Syria’s army has freed a group of 19 women and children who were abducted by ISIS during a raid on the city of Sweida and neighboring villages in July, Syrian state television reported on Thursday.
The terrorist group, which lost most of its territory in Syria last year, seized about 30 people when it rampaged through Sweida from a desert enclave outside the city, killing more than 200 people and detonating suicide vests.
The hostages were freed in an area northeast of the desert city of Palmyra after the army fought with ISIS extremists in what state television described as “a precise operation”. It did not saw when the fighting took place.
Six other hostages from the same group were freed in October. A war monitor, the Britain-based Syrian Observatory for Human Rights, said in August another of the hostages had been beheaded.
Sweida, which is under state rule, has a mainly Druze religious community. Druze authorities and ISIS have held negotiations for the release of the hostages.

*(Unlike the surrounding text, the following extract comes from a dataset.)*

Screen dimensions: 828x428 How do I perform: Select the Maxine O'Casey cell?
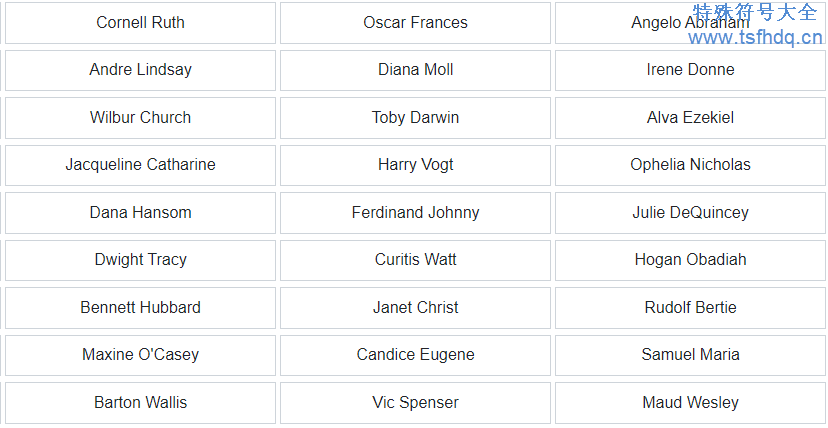click(140, 355)
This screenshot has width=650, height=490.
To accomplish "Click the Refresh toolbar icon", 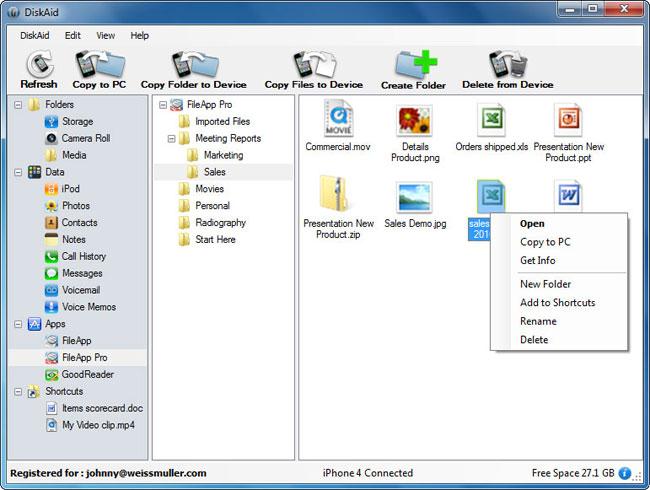I will pyautogui.click(x=38, y=66).
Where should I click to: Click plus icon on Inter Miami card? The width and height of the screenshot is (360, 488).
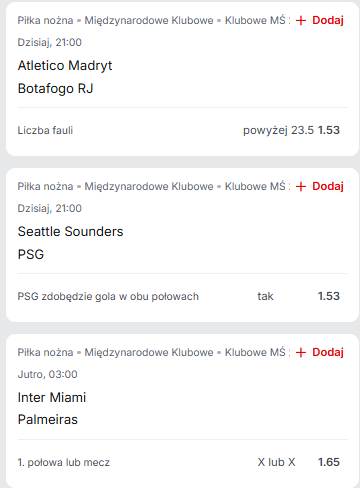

Seven years into Syria’s civil war, the government of President Bashar al-Assad controls more than half the country with military backing from Russia and Iran.
The frontlines with areas controlled by Turkish or US-backed forces appear to have stabilized for now. ISIS still controls a small area in the far east of Syria and a patch of desert in the south.
Russian negotiations
Late in October, it was reported that Moscow was seeking to negotiate a deal with ISIS by recruiting young men in Syria’s Sweida and enlisting them in compulsory conscription in return for the release of abducted women that are held by the extremist group.

Sweida residents were awaiting the results of these negotiations over the release of Druze women and children kidnapped by the terrorist group on July 25, after a series of coordinated attacks in the southern province of Sweida that killed more than 250 people, mostly civilians.
According to the Syrian Observatory for Human Rights, anticipation was very high in the province, where many were saying that the release of the abductees was expected to happen soon in October itself.
Opposition to the Syrian war
Sweida residents, who are mostly a Druze religious minority, have been in fierce opposition of the Syrian war, as many of their youth serve in the army.
Russian news agency Sputnik revealed another deal between the Assad regime’s forces and ISIS to release six of the abductees, in exchange for 17 ISIS members detained by the regime, without specifying the date for the implementation of the agreement.
These deals come 24 hours after the signing of the first ceasefire agreement in Tulul al-Safa, a mountainous region in eastern Sweida.
On July 25, ISIS carried out a series of coordinated attacks in the southern province of Sweida that killed more than 250 people, mostly civilians.
It was the deadliest attack ever to target the mostly government-held province and the Druze religious minority that populates it.